Segment Start: Supplied information

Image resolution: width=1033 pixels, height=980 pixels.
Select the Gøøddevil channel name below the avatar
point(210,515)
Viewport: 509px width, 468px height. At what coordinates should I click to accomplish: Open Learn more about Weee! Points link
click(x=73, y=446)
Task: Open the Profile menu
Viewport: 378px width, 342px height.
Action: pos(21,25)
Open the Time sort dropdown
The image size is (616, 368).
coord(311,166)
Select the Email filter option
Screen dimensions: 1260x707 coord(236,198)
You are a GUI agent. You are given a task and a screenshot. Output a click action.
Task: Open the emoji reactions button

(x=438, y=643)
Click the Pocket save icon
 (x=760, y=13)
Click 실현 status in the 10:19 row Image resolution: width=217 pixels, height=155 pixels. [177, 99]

Segment End: Supplied information
Segment Start: Supplied information

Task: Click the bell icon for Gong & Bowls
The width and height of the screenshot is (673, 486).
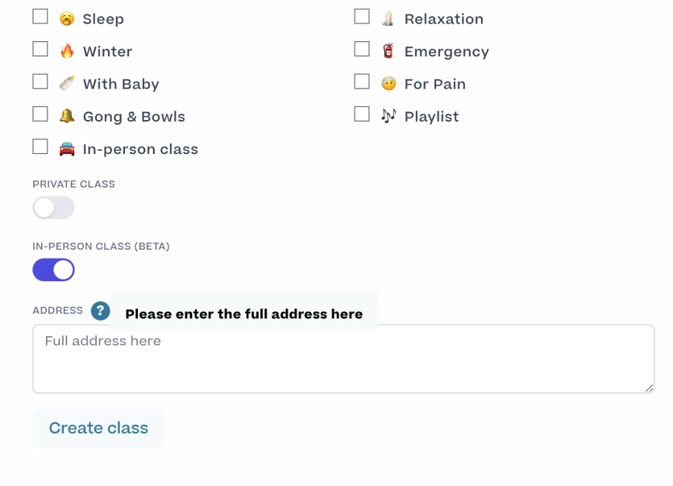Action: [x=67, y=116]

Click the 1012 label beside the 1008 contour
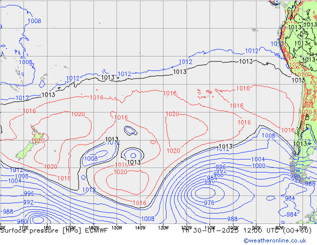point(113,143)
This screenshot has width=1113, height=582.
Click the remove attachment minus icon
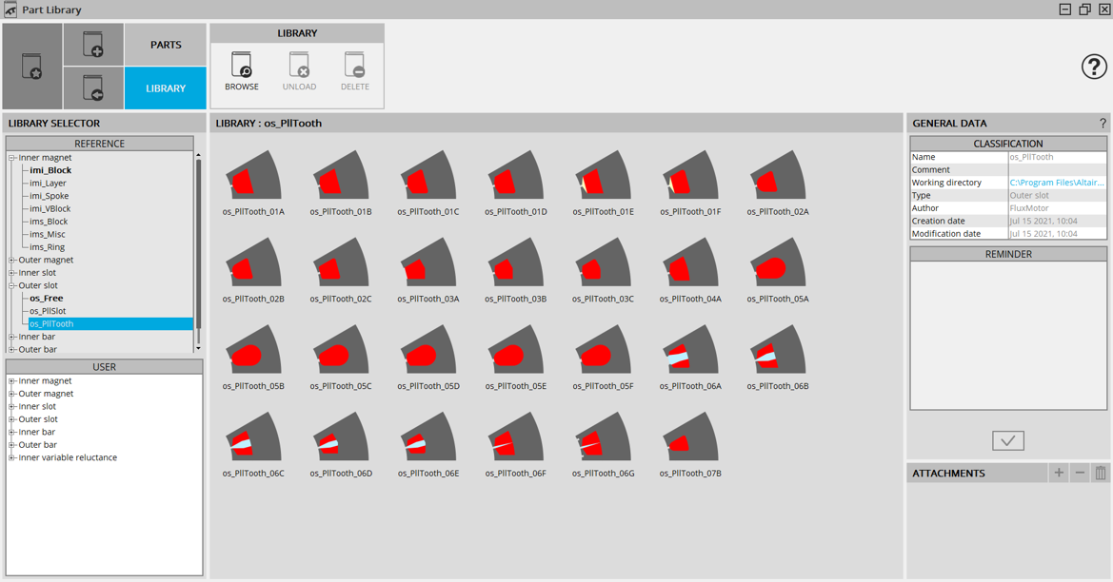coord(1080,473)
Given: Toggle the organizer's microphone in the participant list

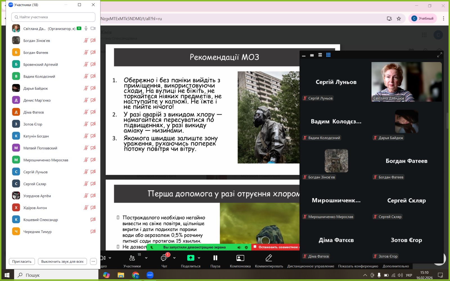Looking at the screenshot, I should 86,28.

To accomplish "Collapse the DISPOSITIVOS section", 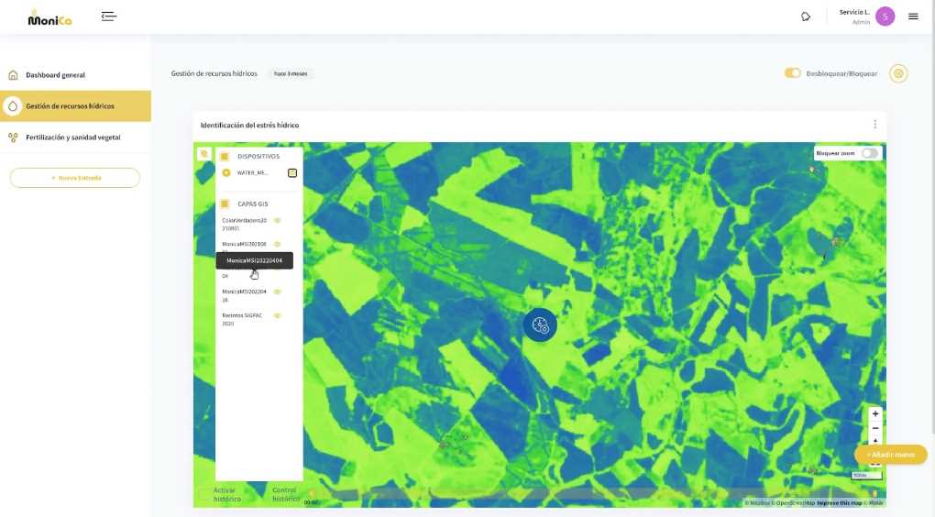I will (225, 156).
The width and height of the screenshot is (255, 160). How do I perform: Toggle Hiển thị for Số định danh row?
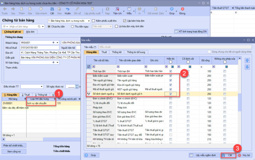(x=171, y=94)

Segment End: Supplied information
Segment Start: Supplied information

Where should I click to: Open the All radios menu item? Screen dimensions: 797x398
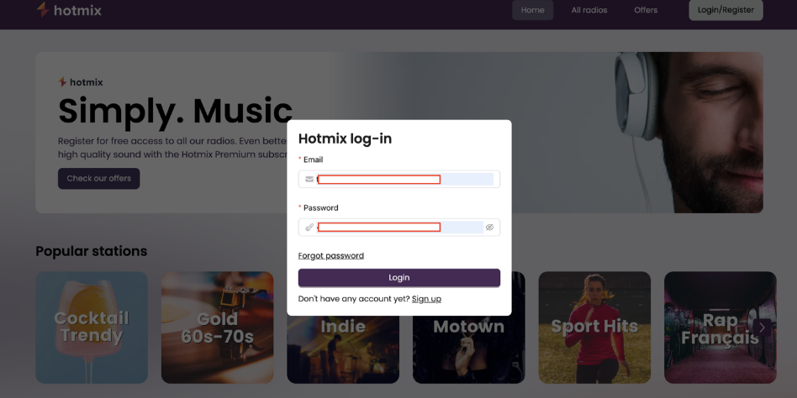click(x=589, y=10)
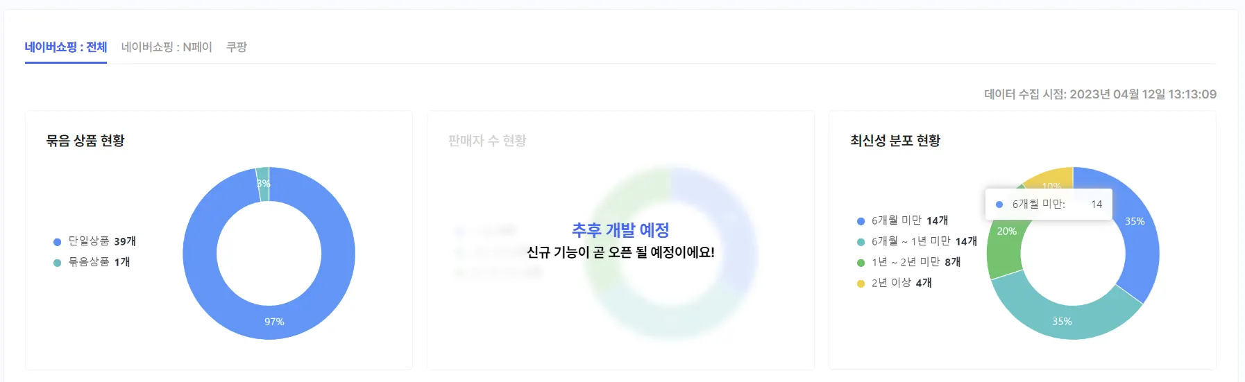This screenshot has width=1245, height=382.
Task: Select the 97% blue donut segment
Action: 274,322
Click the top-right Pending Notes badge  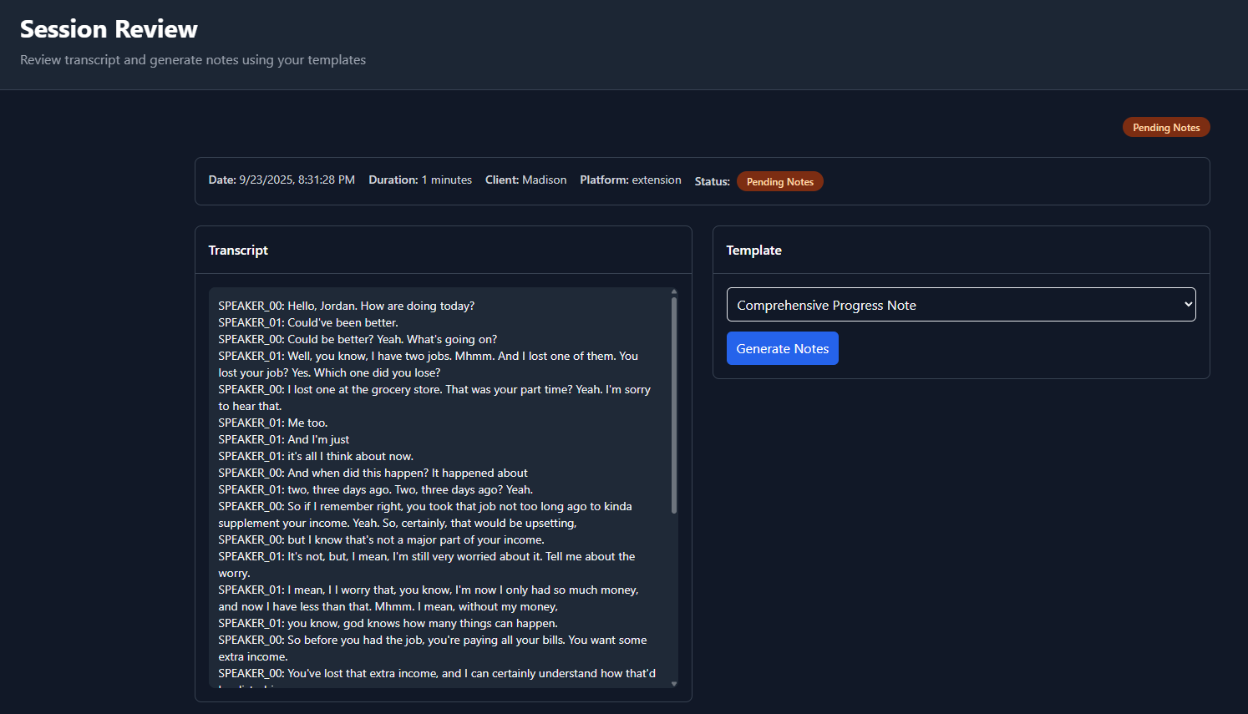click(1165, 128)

Segment End: Supplied information

# The problem
An exact, complete copy of the lines above from the one with "Image resolution: width=1033" through the one with "Click 실현 status" is the whole answer.

# Your response
Image resolution: width=1033 pixels, height=980 pixels.
Select the Gøøddevil channel name below the avatar
point(210,515)
Viewport: 509px width, 468px height. At what coordinates should I click to accomplish: Open Learn more about Weee! Points link
click(x=73, y=446)
Task: Open the Profile menu
Viewport: 378px width, 342px height.
Action: pos(21,25)
Open the Time sort dropdown
The image size is (616, 368).
coord(311,166)
Select the Email filter option
Screen dimensions: 1260x707 coord(236,198)
You are a GUI agent. You are given a task and a screenshot. Output a click action.
Task: Open the emoji reactions button

(x=438, y=643)
Click the Pocket save icon
 (x=760, y=13)
Click 실현 status in the 10:19 row Image resolution: width=217 pixels, height=155 pixels. [177, 99]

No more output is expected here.